* Start RECORDS FOR THIS EXERCISE *

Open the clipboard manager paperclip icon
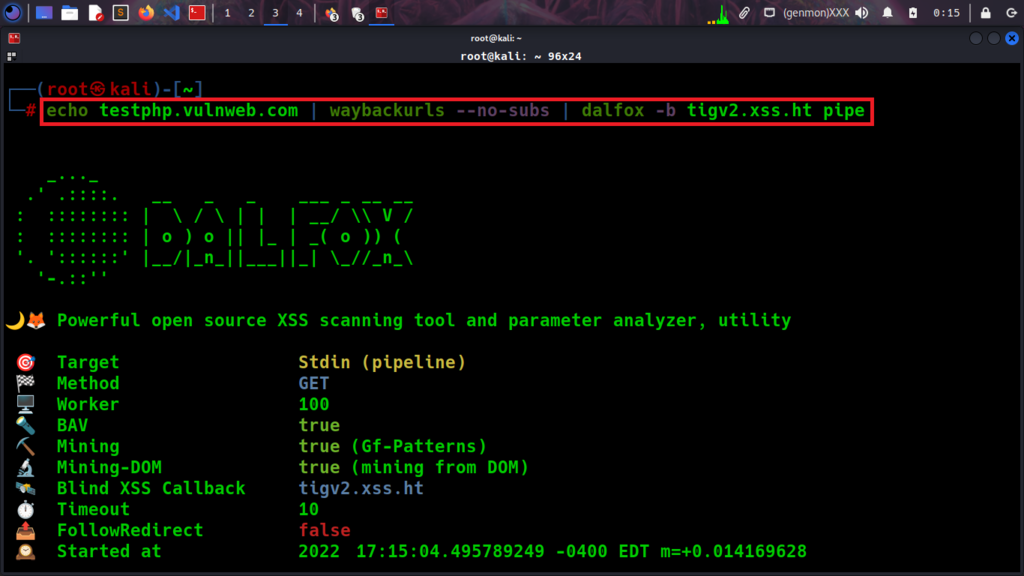Image resolution: width=1024 pixels, height=576 pixels. pos(745,13)
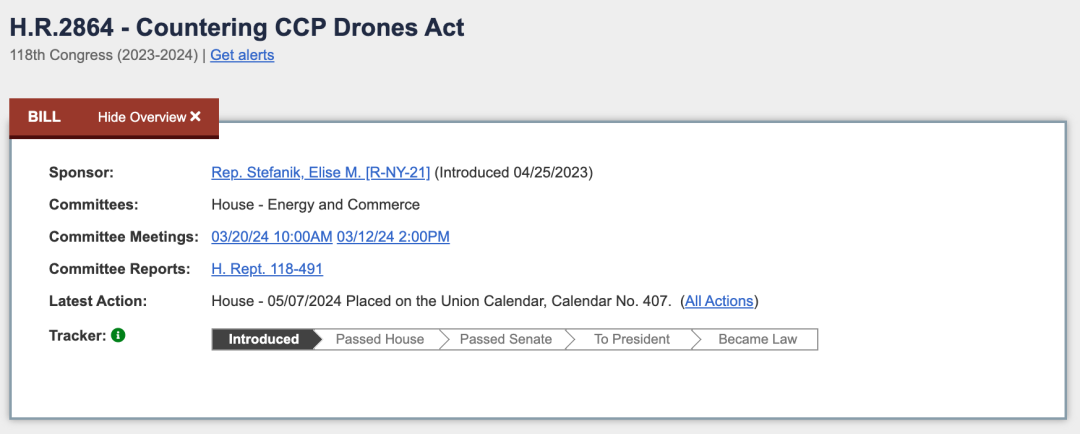This screenshot has height=434, width=1080.
Task: Select the Passed House tracker step
Action: [380, 339]
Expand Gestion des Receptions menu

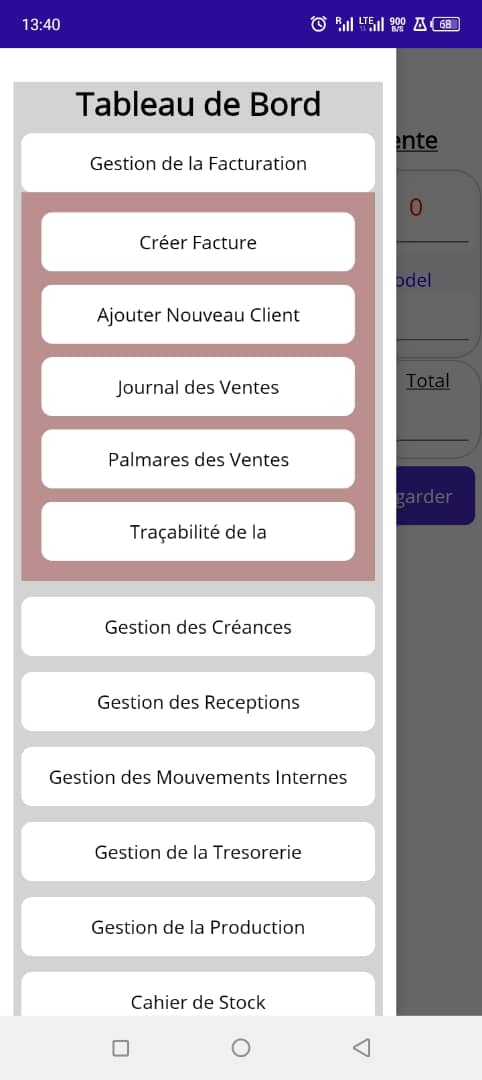(198, 701)
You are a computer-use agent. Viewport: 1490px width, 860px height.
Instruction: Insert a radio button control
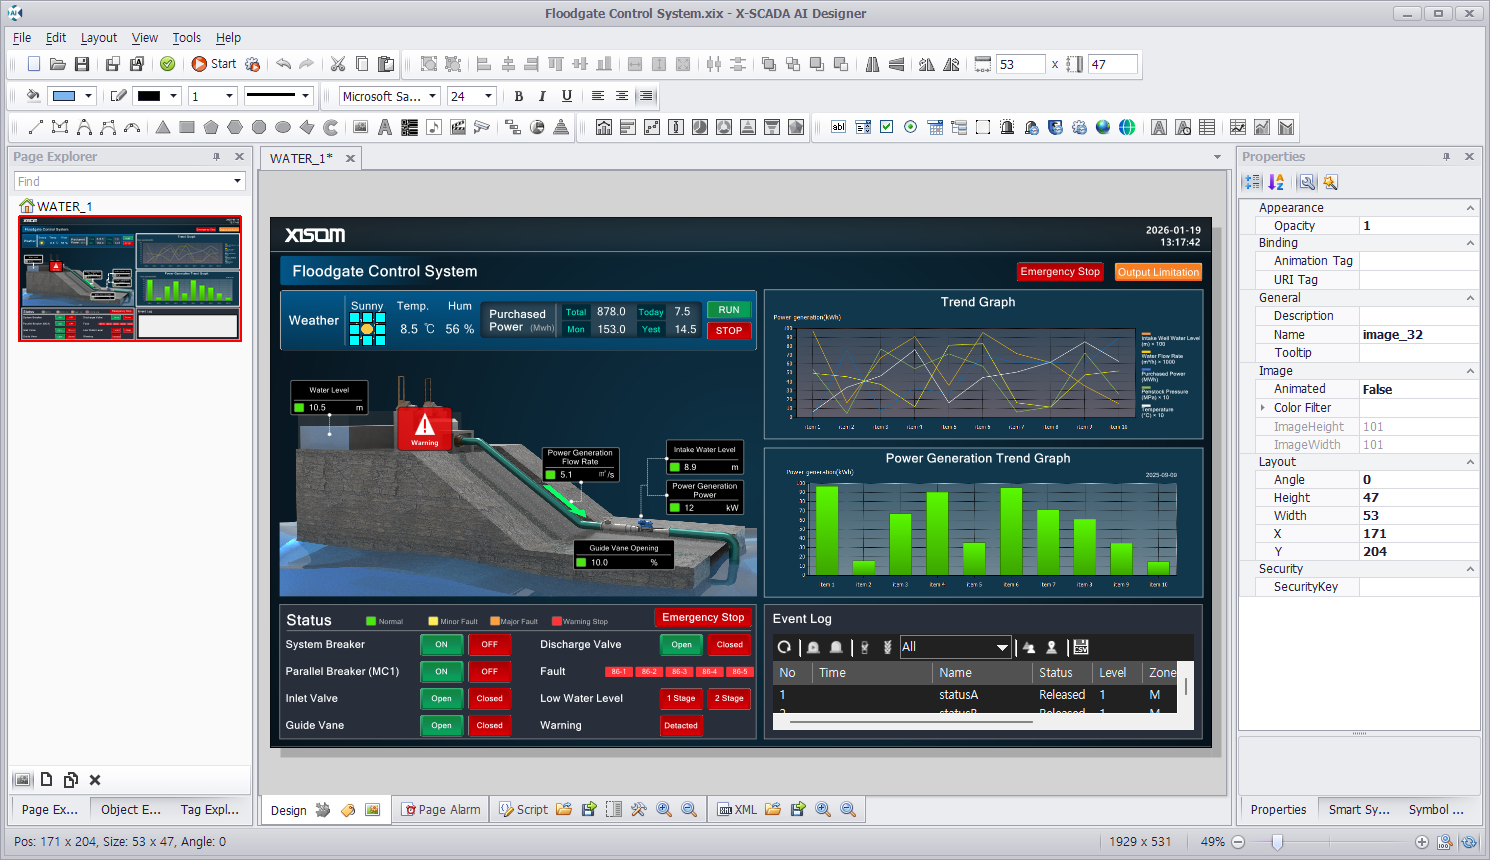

* End RECORDS FOR THIS EXERCISE *

**DESCRIPTION OF THE TASK:** Please format every line of the listing above as a JSON list of strings, one string per line, leaving out blank lines and the pictures.

**PROBLEM SOLUTION:**
[
  "Open the clipboard manager paperclip icon",
  "Image resolution: width=1024 pixels, height=576 pixels. pos(745,13)",
  "This screenshot has height=434, width=1080.",
  "Task: Select the Passed House tracker step",
  "Action: [380, 339]",
  "Expand Gestion des Receptions menu",
  "(198, 701)",
  "You are a computer-use agent. Viewport: 1490px width, 860px height.",
  "Instruction: Insert a radio button control"
]